METAL: Towards Multilingual Meta-Evaluation
- URL: http://arxiv.org/abs/2404.01667v1
- Date: Tue, 2 Apr 2024 06:14:54 GMT
- Title: METAL: Towards Multilingual Meta-Evaluation
- Authors: Rishav Hada, Varun Gumma, Mohamed Ahmed, Kalika Bali, Sunayana Sitaram,
- Abstract summary: This study proposes a framework for an end-to-end assessment of Large Language Models (LLMs) as evaluators in multilingual scenarios.
We create a dataset covering 10 languages containing native speaker judgments for the task of summarization.
We compare the performance of LLM-based evaluators created using GPT-3.5-Turbo, GPT-4, and PaLM2.

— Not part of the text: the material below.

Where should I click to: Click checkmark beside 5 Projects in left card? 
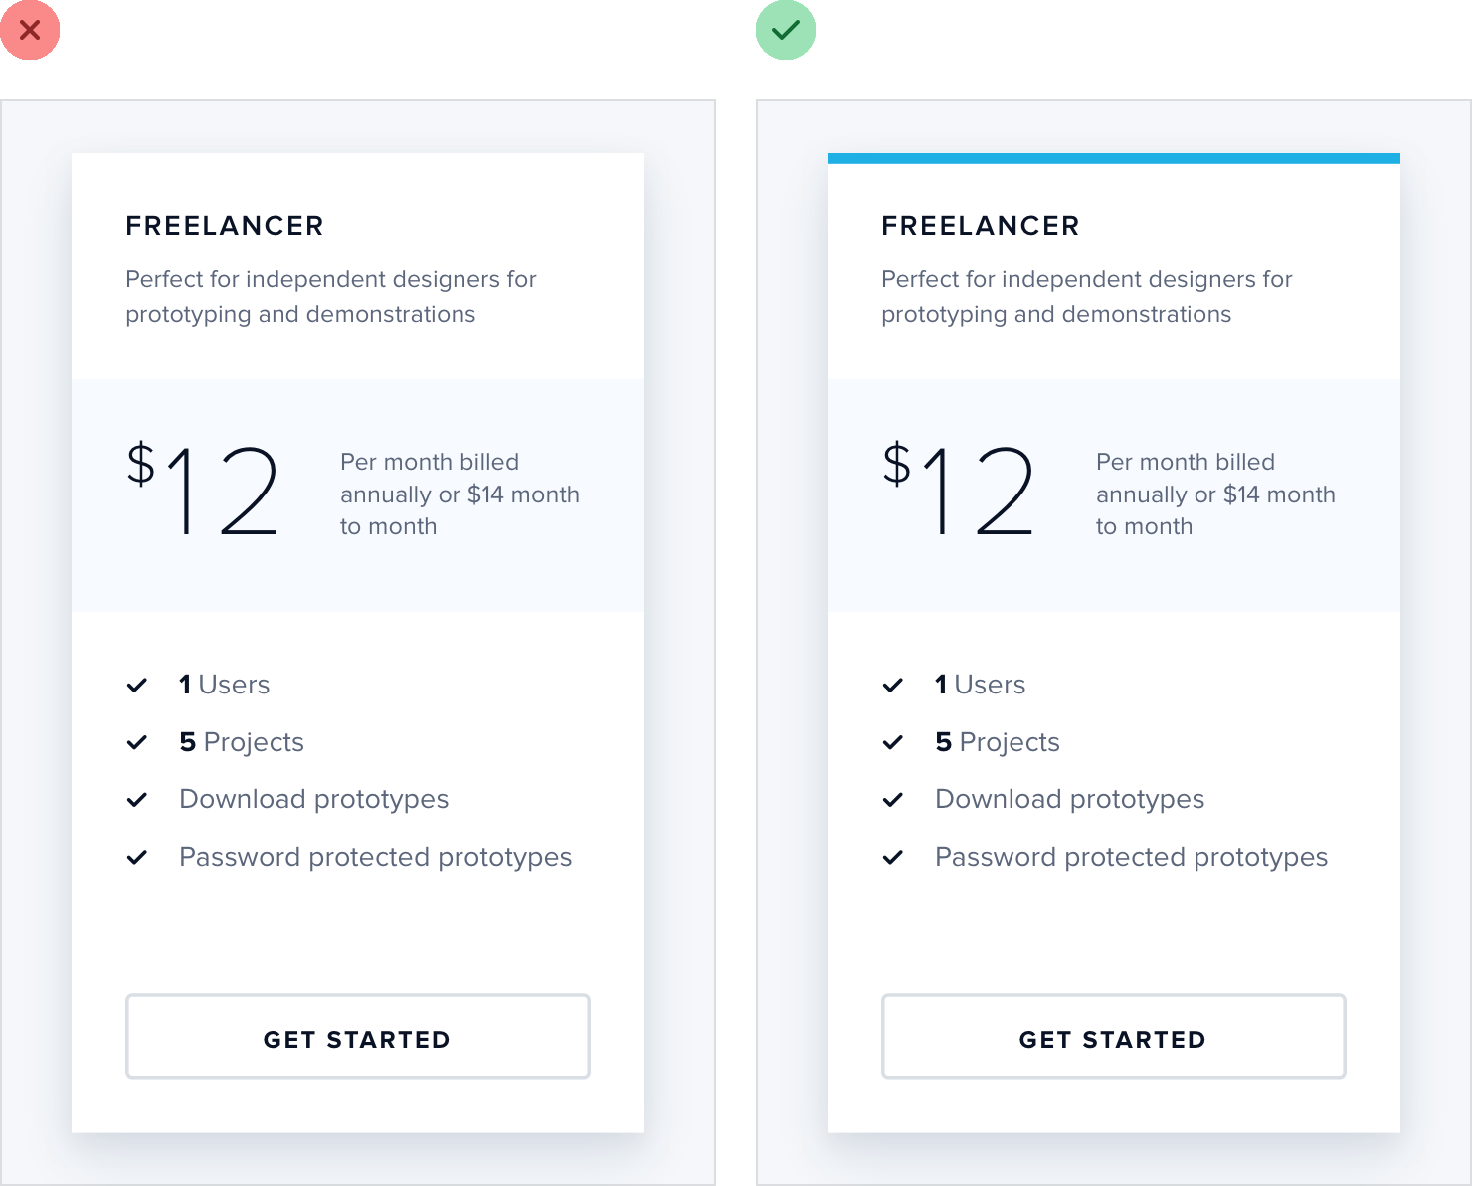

- Score: 12.852595634767901
- License: http://creativecommons.org/licenses/by/4.0/
- Abstract: With the rising human-like precision of Large Language Models (LLMs) in numerous tasks, their utilization in a variety of real-world applications is becoming more prevalent. Several studies have shown that LLMs excel on many standard NLP benchmarks. However, it is challenging to evaluate LLMs due to test dataset contamination and the limitations of traditional metrics. Since human evaluations are difficult to collect, there is a growing interest in the community to use LLMs themselves as reference-free evaluators for subjective metrics. However, past work has shown that LLM-based evaluators can exhibit bias and have poor alignment with human judgments. In this study, we propose a framework for an end-to-end assessment of LLMs as evaluators in multilingual scenarios. We create a carefully curated dataset, covering 10 languages containing native speaker judgments for the task of summarization. This dataset is created specifically to evaluate LLM-based evaluators, which we refer to as meta-evaluation (METAL). We compare the performance of LLM-based evaluators created using GPT-3.5-Turbo, GPT-4, and PaLM2. Our results indicate that LLM-based evaluators based on GPT-4 perform the best across languages, while GPT-3.5-Turbo performs poorly. Additionally, we perform an analysis of the reasoning provided by LLM-based evaluators and find that it often does not match the reasoning provided by human judges.